◆ **Task**
The answer must be the lines from the one that holds "Click the streamer webcam thumbnail" through the final line of the data, copied exactly, with no pictures.

Data for this exercise section start

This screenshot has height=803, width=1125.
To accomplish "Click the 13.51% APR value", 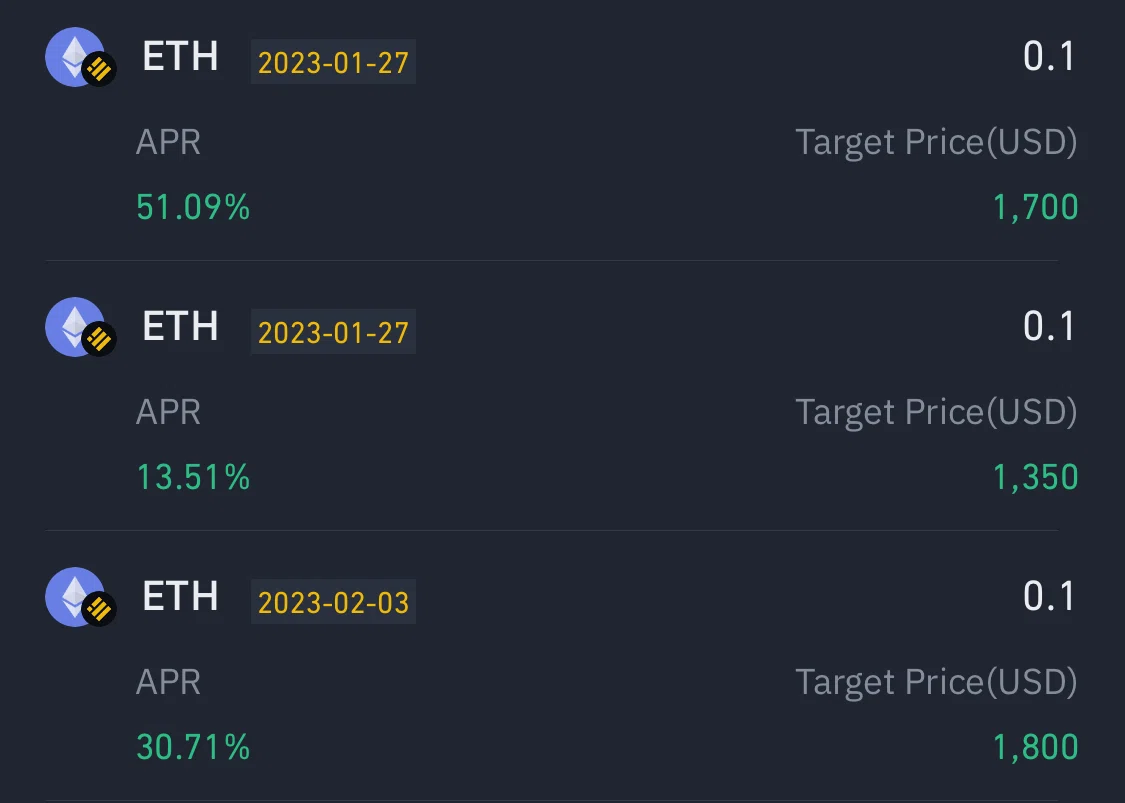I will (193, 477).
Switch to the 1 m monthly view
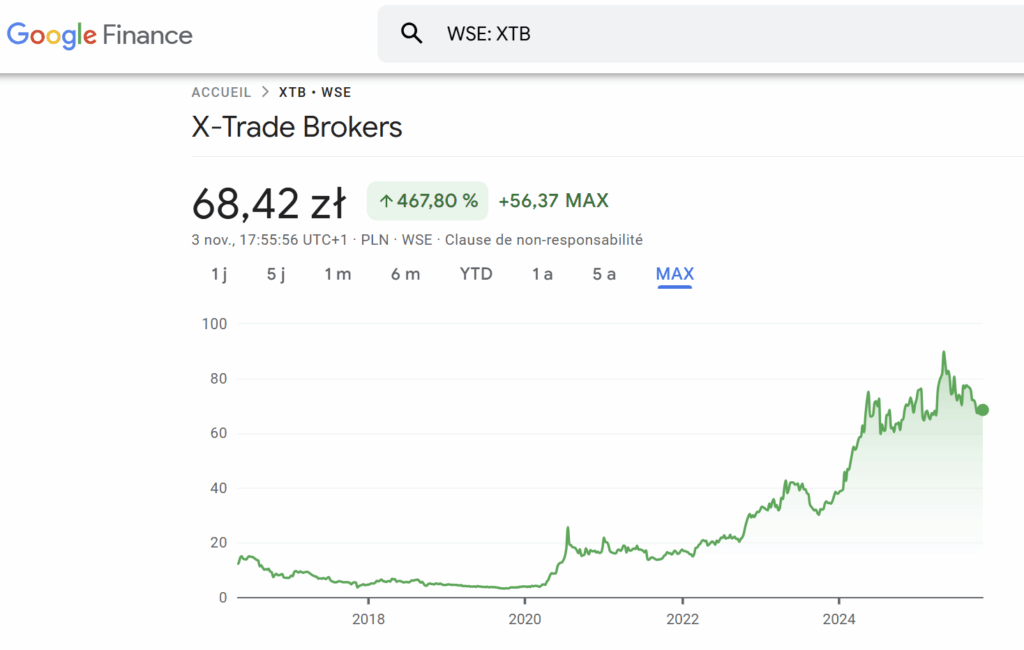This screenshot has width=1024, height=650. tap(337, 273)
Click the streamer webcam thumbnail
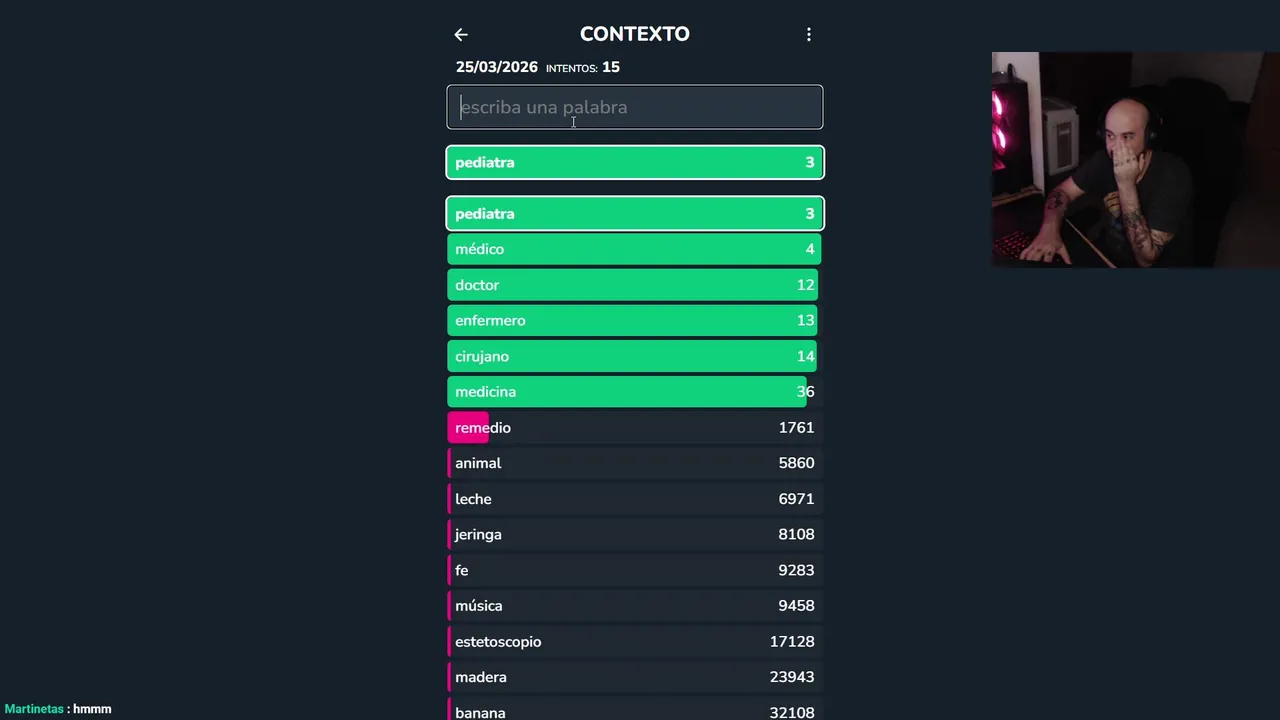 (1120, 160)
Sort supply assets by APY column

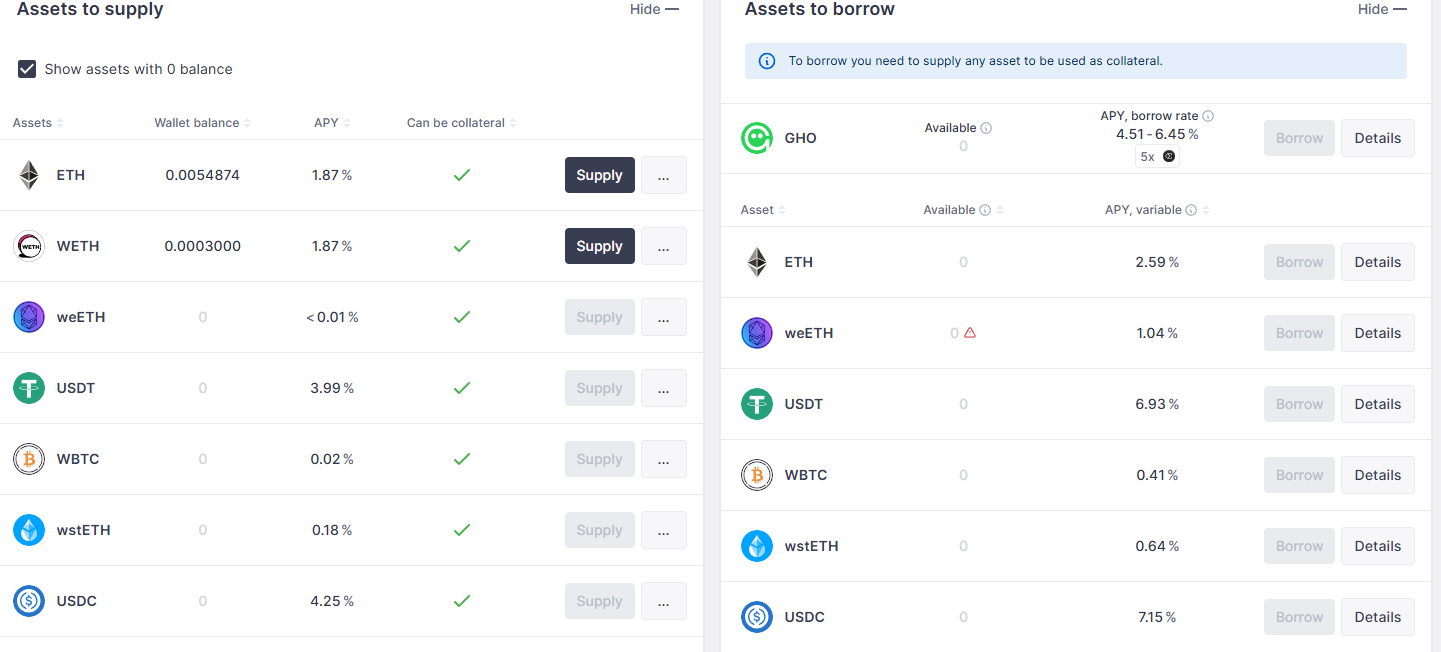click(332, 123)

Data for this exercise section end

◆ **Task result**
Click the streamer webcam thumbnail
 (1120, 160)
Sort supply assets by APY column

click(332, 123)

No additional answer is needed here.